● WHAT YOU HAVE TO DO: Print the following records word for word, leaving out the pictures.

— begin RECORDS SHOWN —

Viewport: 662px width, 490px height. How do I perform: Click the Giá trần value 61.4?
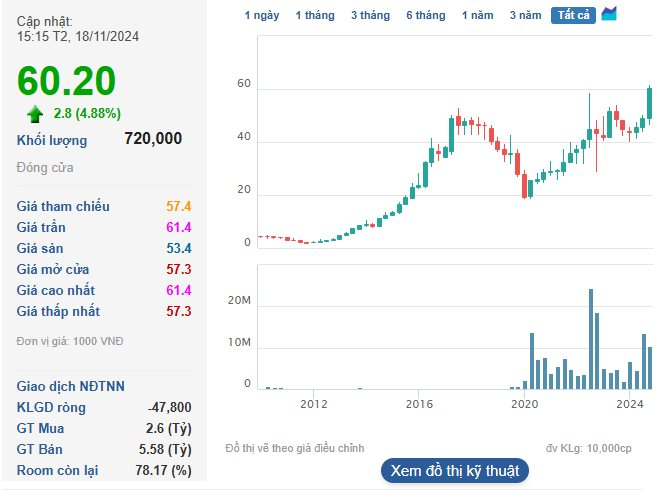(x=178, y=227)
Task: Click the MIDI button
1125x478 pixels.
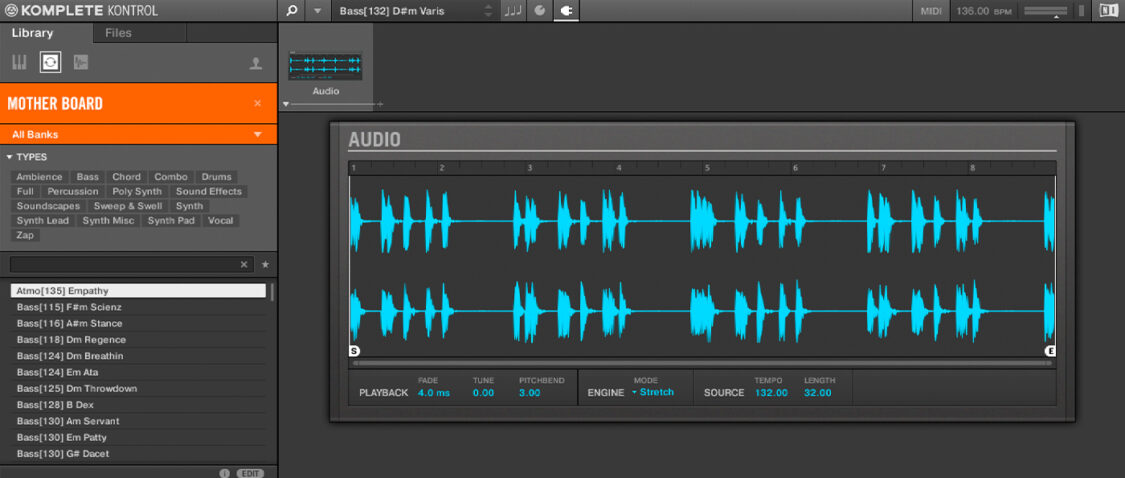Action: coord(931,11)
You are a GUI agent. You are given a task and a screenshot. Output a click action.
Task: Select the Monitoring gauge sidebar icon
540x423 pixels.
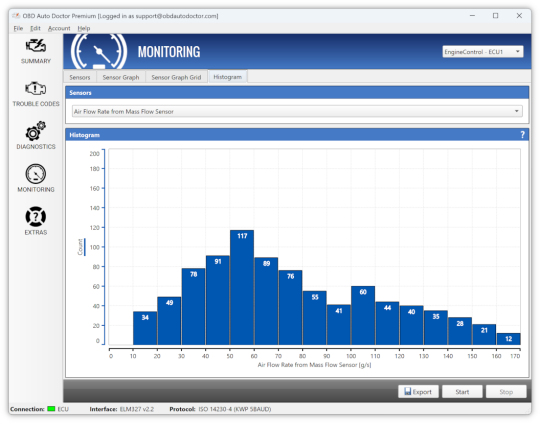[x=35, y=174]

— end RECORDS SHOWN —

● EXERCISE RESULT:
Viewport: 662px width, 490px height. How do I perform: Click the Giá trần value 61.4?
(x=178, y=227)
Task: Click the MIDI button
1125x478 pixels.
Action: coord(931,11)
You are a GUI agent. You are given a task and a screenshot. Output a click action.
Task: Select the Monitoring gauge sidebar icon
540x423 pixels.
[x=35, y=174]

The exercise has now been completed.